The initial fear that the team of Djamel Belmadi, the national coach, would divert Algerians from their revolutionary objective was put to rest when it became clear from the onset of the competition that Algerians see both goals as the same.
One of the demands of the Hirak is for article seven of the Constitution, which stipulates that sovereignty lies with the people alone, which should form the basis of any political solution. Mahrez, who scored the winning goal, wears a number seven jersey. A coincidence? Algerians don’t seem to think so.
The national team was also seen celebrating its win by singing a popular song dedicated to the people’s movement. It may not be an explicit endorsement but has no doubt sent a clear message that the people come first. As musician Amazigh Kateb wrote: “Playing for a people in revolt is a much greater burden than all the cups combined.”
Much to the inconvenience of Algeria’s shadowy decision-makers, called Le Pouvoir, the final also happens to fall on the 22nd Friday of planned protests; a face-off not only against Senegal but also against the figure of Gaid Salah viewed as one of the main obstacles to the democratic aspirations of the Hirak.
Algerians’ pride in their team is also due to Belmadi’s success this tournament, despite not being everyone’s first choice in replacing the deeply unpopular Rabah Madjer, linked to the “gangs” of the country’s corrupt who are now facing a cleanse at the hands of Gaid Salah.
According to Walid Ziani, a journalist with Algerian football news website DZFoot, Belmadi is a coach who “finally gave marginalised home-grown talents like Youcef Belaili and Djamel Benlamri a chance on this national team”. Ziani said: “This change in philosophy is in large part thanks to the arrival of Kheiredine Zetchi at the helm of the FA, he has invested in domestic football and has given home-grown players an equal opportunity to play for their country.”
The unity of the team, comprised of both local and players raised abroad, represents Algerians the world over, many of whom were not born the last time Algeria lifted the trophy, and who, for the first time, are experiencing a weekly revolutionary spirit once confined to the history books by those believed to have ‘stolen’ the country’s independence.
“Algeria has only ever reached the final of the African Cup on two previous occasions, with the last final coming 29 years ago – Algeria’s only Africa Cup title,” Ziani explained.
Whatever happens on Friday, either outcome can be viewed as a victory for Algerians. Lose, they’ve been represented by a team who played with heart and who have done the country proud.
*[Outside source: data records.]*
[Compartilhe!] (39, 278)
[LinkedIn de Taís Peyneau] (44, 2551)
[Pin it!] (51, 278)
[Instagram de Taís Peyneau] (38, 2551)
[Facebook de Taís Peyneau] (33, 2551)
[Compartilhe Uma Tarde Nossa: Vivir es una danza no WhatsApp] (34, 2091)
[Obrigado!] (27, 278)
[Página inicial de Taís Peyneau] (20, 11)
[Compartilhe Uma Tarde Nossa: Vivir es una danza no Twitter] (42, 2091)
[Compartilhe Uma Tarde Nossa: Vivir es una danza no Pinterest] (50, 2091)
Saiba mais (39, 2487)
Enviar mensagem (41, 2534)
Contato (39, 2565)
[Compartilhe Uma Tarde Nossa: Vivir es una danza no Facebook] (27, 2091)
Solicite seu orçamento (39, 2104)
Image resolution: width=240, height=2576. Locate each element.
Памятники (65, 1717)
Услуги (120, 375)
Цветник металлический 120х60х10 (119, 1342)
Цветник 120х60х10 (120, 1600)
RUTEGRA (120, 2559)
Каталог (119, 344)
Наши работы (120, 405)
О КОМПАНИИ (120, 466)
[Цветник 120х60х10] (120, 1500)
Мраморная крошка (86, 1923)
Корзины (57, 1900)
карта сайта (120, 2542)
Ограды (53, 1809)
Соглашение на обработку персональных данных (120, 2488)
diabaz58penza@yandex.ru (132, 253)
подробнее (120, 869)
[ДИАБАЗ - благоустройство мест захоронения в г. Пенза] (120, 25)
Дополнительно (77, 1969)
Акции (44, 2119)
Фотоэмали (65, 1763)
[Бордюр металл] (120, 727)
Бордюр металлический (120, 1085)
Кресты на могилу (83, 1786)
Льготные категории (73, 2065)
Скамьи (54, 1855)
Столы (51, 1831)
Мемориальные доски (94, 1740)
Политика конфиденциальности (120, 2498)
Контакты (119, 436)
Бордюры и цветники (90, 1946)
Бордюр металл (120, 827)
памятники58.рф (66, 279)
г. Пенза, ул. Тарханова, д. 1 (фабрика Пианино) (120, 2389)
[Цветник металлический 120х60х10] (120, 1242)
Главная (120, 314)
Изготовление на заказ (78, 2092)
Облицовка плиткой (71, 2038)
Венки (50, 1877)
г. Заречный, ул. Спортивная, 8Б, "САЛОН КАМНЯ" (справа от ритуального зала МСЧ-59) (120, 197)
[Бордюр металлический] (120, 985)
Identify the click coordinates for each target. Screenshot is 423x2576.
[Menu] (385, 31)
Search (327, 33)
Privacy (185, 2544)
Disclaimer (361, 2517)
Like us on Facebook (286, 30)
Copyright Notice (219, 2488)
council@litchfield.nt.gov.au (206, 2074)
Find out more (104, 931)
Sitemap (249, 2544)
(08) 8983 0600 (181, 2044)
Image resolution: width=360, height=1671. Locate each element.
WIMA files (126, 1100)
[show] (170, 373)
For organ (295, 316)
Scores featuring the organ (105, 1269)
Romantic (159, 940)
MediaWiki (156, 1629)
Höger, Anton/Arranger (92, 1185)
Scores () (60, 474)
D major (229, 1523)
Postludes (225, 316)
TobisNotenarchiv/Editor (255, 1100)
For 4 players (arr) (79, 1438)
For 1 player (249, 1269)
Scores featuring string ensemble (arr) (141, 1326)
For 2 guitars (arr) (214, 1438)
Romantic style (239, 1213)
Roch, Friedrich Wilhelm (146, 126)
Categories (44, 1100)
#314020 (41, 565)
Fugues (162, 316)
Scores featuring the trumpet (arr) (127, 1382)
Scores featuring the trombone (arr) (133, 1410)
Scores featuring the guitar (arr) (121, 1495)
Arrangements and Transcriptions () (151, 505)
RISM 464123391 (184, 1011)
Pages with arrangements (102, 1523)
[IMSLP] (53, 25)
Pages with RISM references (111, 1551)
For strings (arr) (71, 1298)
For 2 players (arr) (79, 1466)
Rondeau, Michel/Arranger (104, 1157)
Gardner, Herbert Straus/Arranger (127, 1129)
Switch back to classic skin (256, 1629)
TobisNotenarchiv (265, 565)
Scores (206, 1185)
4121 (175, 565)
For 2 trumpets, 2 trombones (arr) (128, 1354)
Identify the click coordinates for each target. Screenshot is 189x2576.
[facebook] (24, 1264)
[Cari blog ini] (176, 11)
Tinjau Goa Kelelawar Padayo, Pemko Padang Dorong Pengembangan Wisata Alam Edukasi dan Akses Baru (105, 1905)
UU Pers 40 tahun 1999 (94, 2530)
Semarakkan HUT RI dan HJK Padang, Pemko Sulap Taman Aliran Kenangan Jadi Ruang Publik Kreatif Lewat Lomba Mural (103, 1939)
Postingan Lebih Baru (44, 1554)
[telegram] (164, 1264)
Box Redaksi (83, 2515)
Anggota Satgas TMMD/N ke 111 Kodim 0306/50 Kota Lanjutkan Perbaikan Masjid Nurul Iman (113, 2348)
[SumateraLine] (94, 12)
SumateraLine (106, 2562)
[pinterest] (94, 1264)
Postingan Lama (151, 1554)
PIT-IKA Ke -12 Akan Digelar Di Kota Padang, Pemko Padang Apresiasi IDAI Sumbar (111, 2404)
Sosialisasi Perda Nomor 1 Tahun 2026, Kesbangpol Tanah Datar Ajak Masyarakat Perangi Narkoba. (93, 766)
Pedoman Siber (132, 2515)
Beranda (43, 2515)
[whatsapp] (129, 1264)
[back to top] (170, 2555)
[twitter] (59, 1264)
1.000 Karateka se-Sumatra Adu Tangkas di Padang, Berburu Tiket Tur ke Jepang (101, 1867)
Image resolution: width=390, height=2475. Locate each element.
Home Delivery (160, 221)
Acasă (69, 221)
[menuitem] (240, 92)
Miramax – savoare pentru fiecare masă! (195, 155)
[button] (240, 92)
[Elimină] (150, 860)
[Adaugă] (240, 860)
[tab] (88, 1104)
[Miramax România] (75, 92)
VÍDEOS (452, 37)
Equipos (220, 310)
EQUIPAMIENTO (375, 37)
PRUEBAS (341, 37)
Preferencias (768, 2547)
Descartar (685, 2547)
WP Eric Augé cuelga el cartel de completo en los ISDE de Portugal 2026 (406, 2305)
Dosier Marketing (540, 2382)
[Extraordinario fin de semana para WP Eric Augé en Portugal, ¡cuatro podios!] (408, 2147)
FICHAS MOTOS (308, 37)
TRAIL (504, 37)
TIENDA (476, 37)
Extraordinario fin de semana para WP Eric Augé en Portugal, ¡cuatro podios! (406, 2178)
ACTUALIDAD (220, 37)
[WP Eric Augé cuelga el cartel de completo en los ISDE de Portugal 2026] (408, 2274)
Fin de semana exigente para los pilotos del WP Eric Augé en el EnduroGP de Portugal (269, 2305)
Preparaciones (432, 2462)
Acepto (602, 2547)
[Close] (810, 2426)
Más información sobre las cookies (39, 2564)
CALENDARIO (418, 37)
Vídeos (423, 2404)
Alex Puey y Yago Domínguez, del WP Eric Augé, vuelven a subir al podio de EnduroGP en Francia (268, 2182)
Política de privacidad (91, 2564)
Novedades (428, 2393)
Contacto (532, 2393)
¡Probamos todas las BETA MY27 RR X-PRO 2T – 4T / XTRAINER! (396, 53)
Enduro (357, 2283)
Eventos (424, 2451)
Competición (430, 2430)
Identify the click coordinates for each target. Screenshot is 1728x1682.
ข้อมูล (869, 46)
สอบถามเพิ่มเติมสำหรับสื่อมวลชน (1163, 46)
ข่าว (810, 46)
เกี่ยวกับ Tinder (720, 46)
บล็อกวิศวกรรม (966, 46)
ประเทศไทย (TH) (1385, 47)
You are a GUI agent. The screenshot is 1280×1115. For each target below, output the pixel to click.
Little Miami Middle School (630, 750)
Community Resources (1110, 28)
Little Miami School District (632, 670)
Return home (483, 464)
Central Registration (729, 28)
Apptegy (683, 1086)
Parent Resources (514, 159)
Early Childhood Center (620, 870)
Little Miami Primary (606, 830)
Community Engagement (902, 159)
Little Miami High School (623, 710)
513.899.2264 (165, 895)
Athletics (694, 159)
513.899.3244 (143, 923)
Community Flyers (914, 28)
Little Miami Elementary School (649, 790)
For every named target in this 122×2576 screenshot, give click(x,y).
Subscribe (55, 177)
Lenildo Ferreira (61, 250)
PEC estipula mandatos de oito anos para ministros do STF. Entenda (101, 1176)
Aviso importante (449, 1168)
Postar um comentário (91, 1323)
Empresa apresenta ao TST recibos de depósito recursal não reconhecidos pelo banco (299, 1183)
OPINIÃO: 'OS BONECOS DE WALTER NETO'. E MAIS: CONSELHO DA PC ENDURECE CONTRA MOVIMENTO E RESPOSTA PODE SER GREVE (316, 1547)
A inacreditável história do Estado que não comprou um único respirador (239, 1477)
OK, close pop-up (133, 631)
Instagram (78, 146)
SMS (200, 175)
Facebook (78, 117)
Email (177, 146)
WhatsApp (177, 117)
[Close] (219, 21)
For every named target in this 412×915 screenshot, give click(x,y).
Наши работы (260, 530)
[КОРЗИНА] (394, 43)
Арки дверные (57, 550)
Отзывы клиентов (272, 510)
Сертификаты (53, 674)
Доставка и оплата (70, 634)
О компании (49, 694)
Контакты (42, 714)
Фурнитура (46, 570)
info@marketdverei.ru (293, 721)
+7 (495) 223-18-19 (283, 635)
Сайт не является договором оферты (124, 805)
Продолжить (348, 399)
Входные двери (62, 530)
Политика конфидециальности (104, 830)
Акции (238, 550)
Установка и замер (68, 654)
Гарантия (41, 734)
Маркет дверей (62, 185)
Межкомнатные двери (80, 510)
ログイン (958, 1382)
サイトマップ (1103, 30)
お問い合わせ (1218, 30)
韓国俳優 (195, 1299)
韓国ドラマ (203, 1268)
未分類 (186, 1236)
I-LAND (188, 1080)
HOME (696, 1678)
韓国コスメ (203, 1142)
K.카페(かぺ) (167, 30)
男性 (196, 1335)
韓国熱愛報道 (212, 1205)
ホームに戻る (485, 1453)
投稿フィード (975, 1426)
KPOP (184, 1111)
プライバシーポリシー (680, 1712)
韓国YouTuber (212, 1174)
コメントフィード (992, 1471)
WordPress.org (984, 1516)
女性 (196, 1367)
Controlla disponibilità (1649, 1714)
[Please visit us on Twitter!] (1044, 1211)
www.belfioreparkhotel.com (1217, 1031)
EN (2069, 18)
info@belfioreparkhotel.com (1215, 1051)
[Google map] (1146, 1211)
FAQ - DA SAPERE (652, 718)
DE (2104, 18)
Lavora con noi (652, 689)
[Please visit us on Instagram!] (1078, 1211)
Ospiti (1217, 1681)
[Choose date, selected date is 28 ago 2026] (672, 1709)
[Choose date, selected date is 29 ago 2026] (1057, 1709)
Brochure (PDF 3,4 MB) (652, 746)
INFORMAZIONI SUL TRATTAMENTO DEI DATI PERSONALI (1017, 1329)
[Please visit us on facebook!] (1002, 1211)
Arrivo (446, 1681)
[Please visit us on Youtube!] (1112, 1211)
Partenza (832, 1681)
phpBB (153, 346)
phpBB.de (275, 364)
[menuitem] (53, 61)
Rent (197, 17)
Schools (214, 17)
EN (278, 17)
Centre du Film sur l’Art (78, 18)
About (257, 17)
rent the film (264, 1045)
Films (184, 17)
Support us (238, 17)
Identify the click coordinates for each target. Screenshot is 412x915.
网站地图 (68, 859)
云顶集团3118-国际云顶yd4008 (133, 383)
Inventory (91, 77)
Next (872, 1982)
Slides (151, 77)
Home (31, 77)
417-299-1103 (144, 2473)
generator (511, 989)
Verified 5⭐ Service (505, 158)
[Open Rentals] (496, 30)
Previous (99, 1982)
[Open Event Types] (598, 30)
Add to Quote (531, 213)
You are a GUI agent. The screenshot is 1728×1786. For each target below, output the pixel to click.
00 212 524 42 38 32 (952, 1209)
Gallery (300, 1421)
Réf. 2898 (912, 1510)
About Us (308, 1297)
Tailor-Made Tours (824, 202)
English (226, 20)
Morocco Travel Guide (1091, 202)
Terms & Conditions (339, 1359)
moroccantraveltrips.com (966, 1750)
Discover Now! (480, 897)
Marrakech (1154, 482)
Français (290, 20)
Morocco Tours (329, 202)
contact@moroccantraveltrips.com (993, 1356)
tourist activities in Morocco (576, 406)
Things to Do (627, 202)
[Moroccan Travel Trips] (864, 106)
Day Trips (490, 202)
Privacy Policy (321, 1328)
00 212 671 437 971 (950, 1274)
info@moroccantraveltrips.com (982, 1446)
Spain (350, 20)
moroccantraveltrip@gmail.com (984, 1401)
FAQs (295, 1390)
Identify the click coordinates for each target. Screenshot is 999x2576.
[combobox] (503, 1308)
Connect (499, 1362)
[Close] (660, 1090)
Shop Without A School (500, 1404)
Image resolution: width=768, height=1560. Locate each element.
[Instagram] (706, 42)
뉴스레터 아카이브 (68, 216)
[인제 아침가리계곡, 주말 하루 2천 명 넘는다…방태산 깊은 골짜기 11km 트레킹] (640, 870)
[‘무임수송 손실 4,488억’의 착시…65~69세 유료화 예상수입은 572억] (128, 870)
Win, and success on the pitch will be an unprecedented morale-boost for the nation whose people have an unquenchable appetite to see their country succeed in many ways, starting with being able to select a head of state of their choice.
“Algeria’s success at Egypt has fuelled the flames of the protests back home,” said Ziani. “A win in the final could be the tipping point in the people’s fight to overthrow the government.” The ‘beautiful game’ proving once again how it is so much more than just a game.